Colegio Nacional Iquitos
- Full name: Institución Deportiva Colegio Nacional de Iquitos S. A.
- Nicknames: CNI, Los Charapas, Los Albos, El Rey de la Selva
- Founded: 1926; 100 years ago
- Ground: Estadio Max Augustín Iquitos
- Capacity: 24,000
- Chairman: Rafael Rengifo Vásquez
- Manager: Marcial Salazar
- League: Copa Perú
- 2013: Eliminated in District Stage
- Website: http://www.cni.pe/
| Home colours | Away colours |

= Colegio Nacional Iquitos =

Association football club in Peru

Colegio Nacional Iquitos (usually referred to as CNI) is a Peruvian football team based in the city of Iquitos which was founded in 1926. CNI is the biggest club in the city of Iquitos and currently is not playing in any league. At the beginning of 2012 CNI withdrew from Peruvian Segunda División and chose to play in the 2012 Copa Perú, after being relegated from Primera División in 2011.

== History ==
On May 20, 1926 there was a meeting of 47 alumni of the Colegio Nacional Iquitos, their principal, Pedro A. del Águila Hidalgo and Isabel Aguilar, with the purpose of establishing the Asociación Deportiva Colegio Nacional Iquitos.

This club represented Iquitos in Primera División Peruana for 20 years, from 1973 to 1992. Their best performance came in 1977, when the team won a match in Cusco against Cienciano with a Henry Perales goal.

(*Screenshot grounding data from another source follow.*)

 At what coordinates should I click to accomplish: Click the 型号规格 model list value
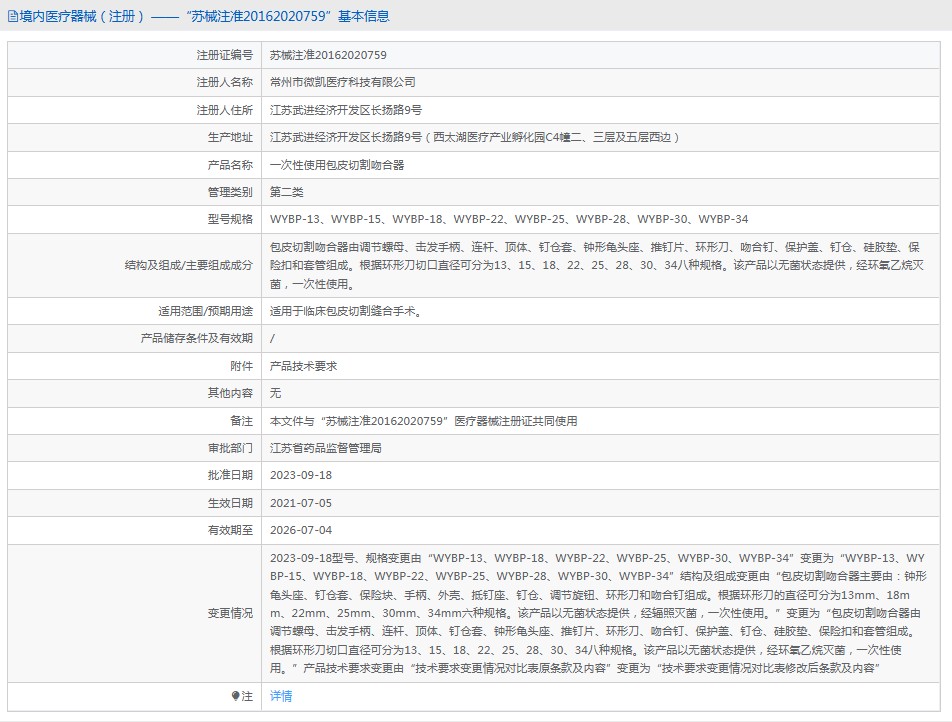point(509,219)
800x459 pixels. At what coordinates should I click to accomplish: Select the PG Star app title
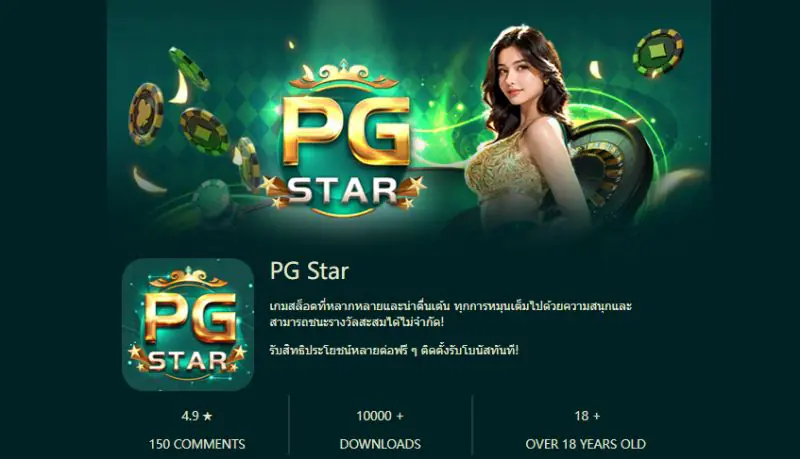[309, 271]
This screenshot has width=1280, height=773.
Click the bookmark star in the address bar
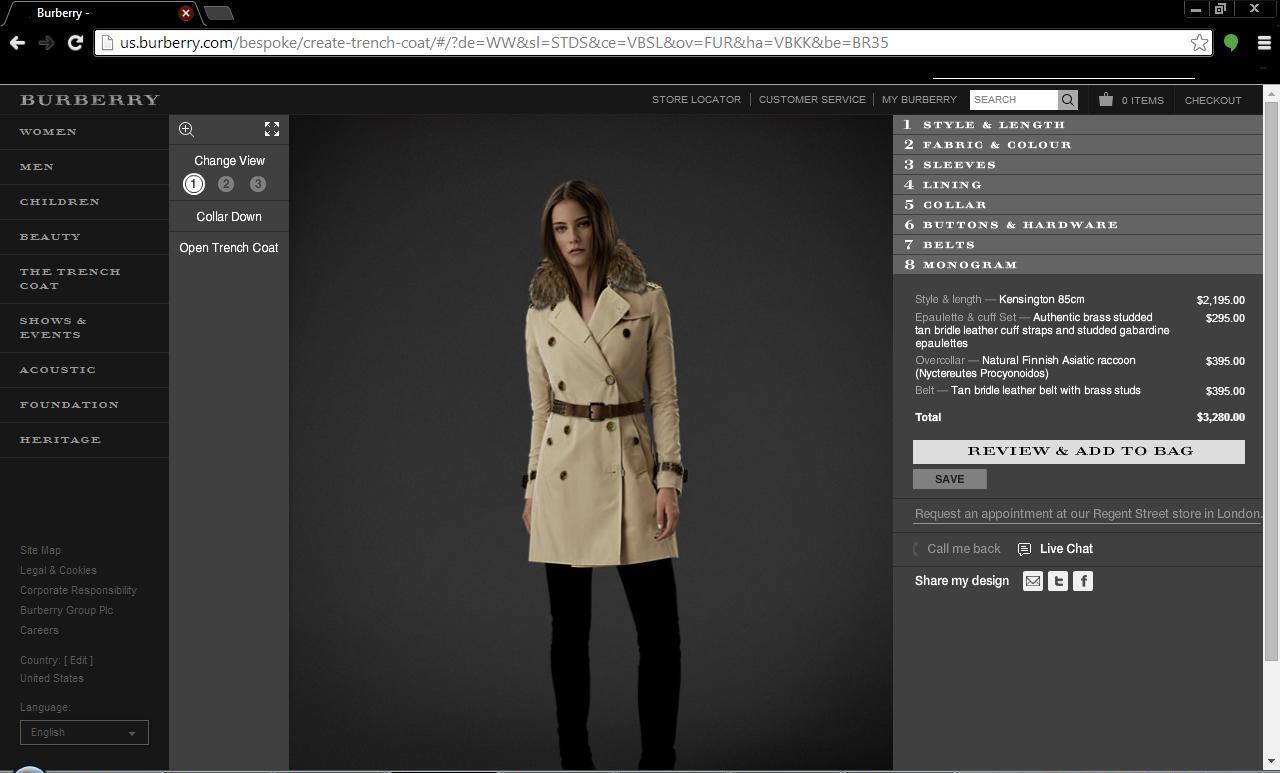(1199, 43)
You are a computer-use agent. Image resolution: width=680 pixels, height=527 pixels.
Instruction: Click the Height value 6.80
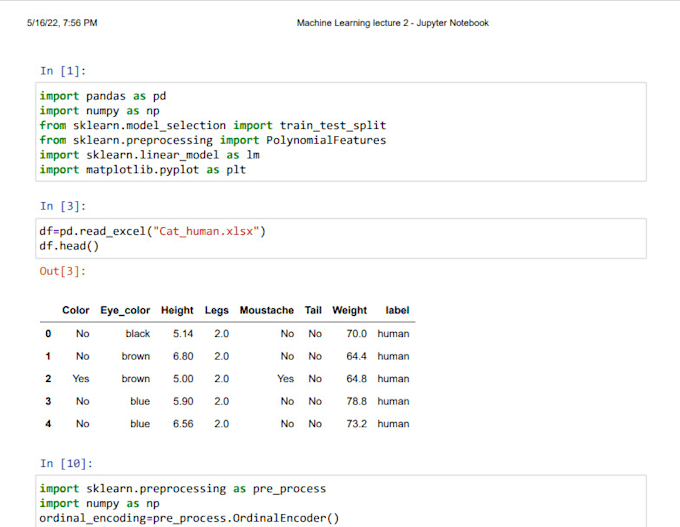click(x=183, y=356)
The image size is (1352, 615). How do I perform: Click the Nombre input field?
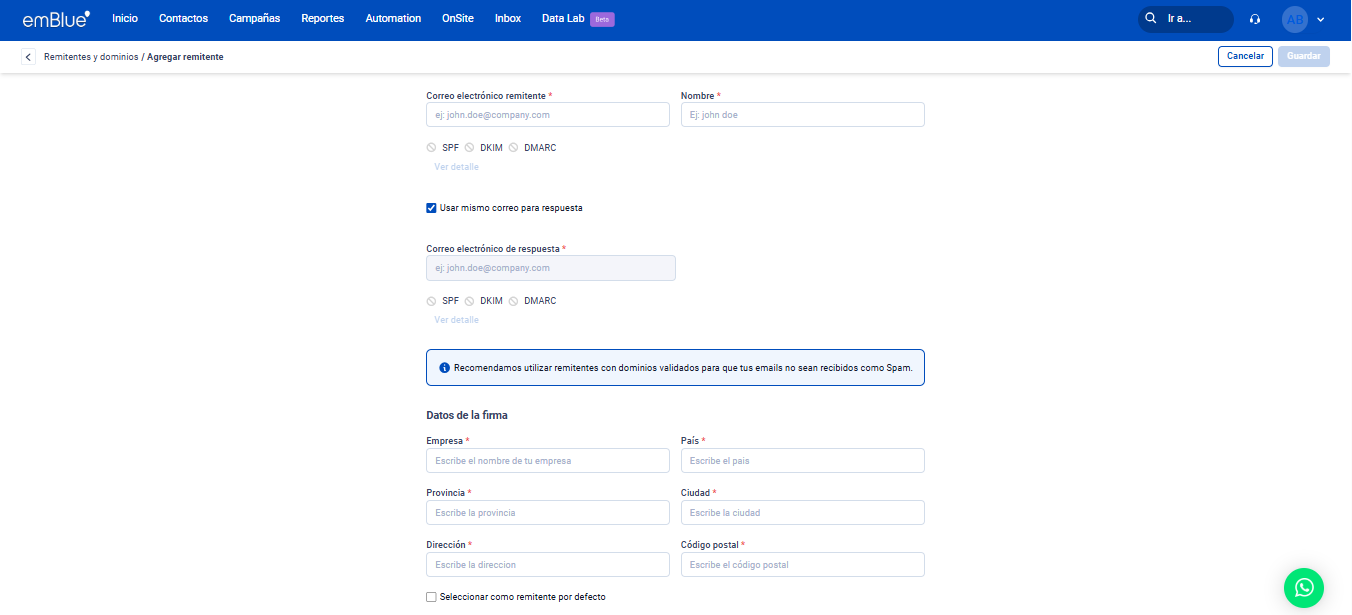tap(802, 115)
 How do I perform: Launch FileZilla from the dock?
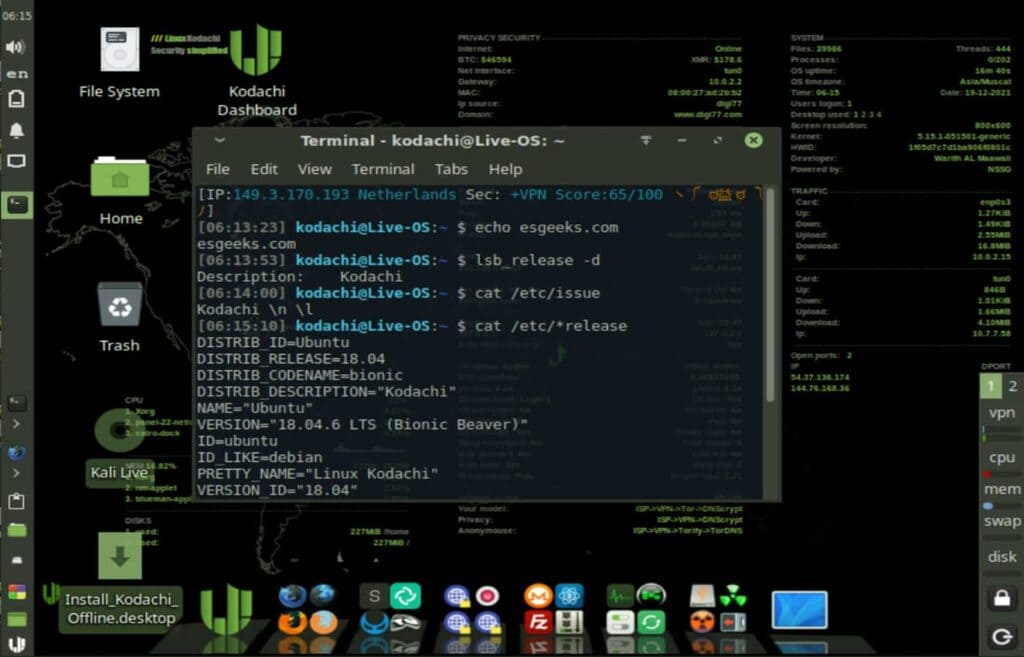pos(538,623)
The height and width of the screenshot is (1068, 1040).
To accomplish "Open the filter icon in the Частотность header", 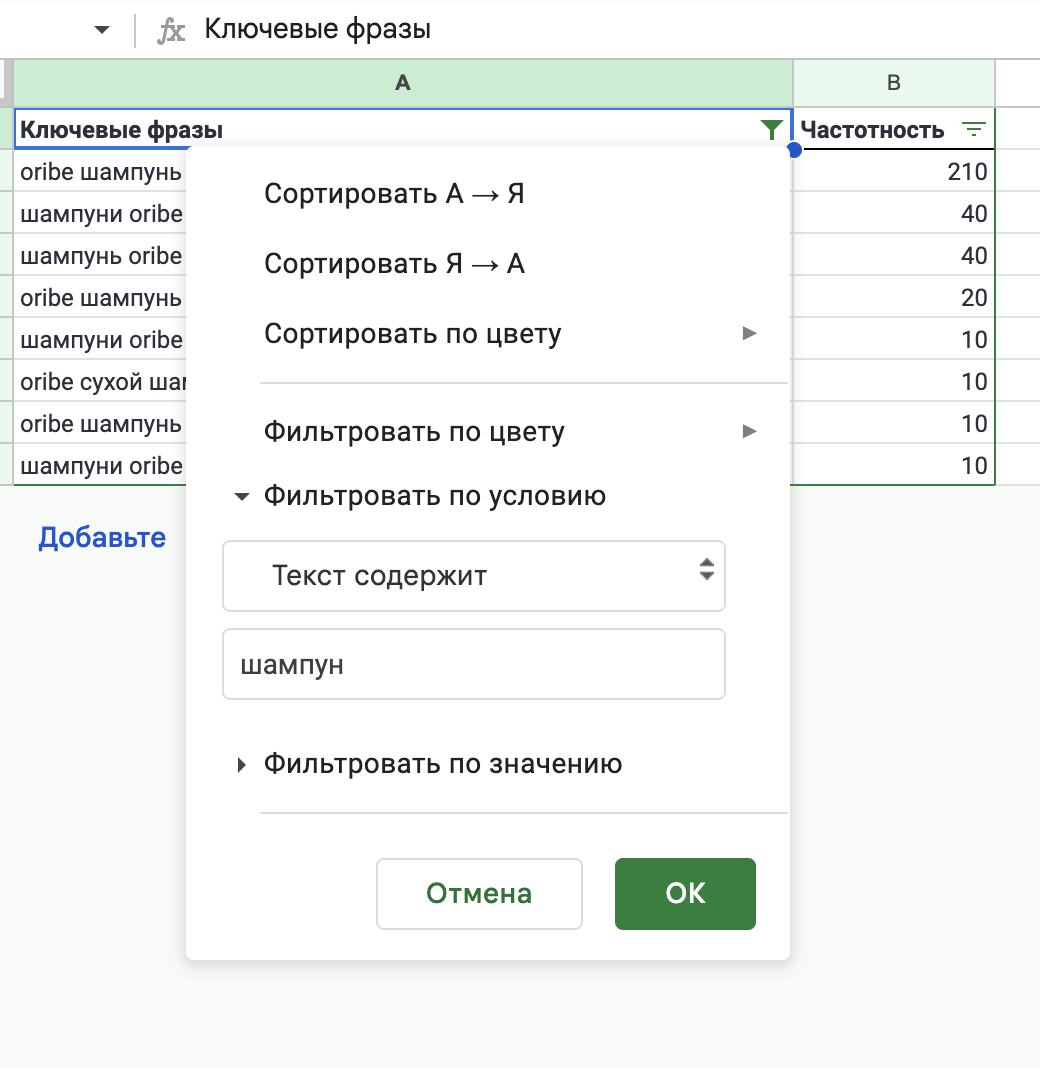I will pyautogui.click(x=973, y=129).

At that conclusion of the first stage of the national championship, they tied for first with FBC Melgar. In the subsequent stage national title contest, and Copa Libertadores qualifiers, the team could not maintain their first-place position and lost.

Notable players for CNI were: national team starters Ottorino Sartor, Juan "Papelito" Cáceres and Ramón Quiroga; and notable defenders such as César Adriazola, Juan Manuel Toyco, Roberto Arrelucea, Ernesto Guillén, Florentino Bernaola and Israel Quijandría; in addition to forwards Juan José Oré, Bernabé Navarro, Ernesto Neyra, Juan Michael of the Eagle, Nehemías Mera, and Richard Vinatea.

In 1992, CNI had a surprising beginning under manager Henry Perales ranking second in the first half of the Decentralizado 1992. During the second half of tournament play, institutional problems arose and the team did not maintain score as was made in the first half of the tournament. CNI lost to León de Huánuco, 5-0; then was relegated.

On December 11, 2008, CNI returned to the top flight through the Copa Perú. CNI was runner-up in the final stage of the 2008 Copa Perú in a decisive group stage match against Atlético Torino which ended in a 1–1 draw. CNI defeated eventual champions Sport Huancayo 1–0 in the final round opener and also tied 2–2 with Cobresol F.B.C. of Moquegua.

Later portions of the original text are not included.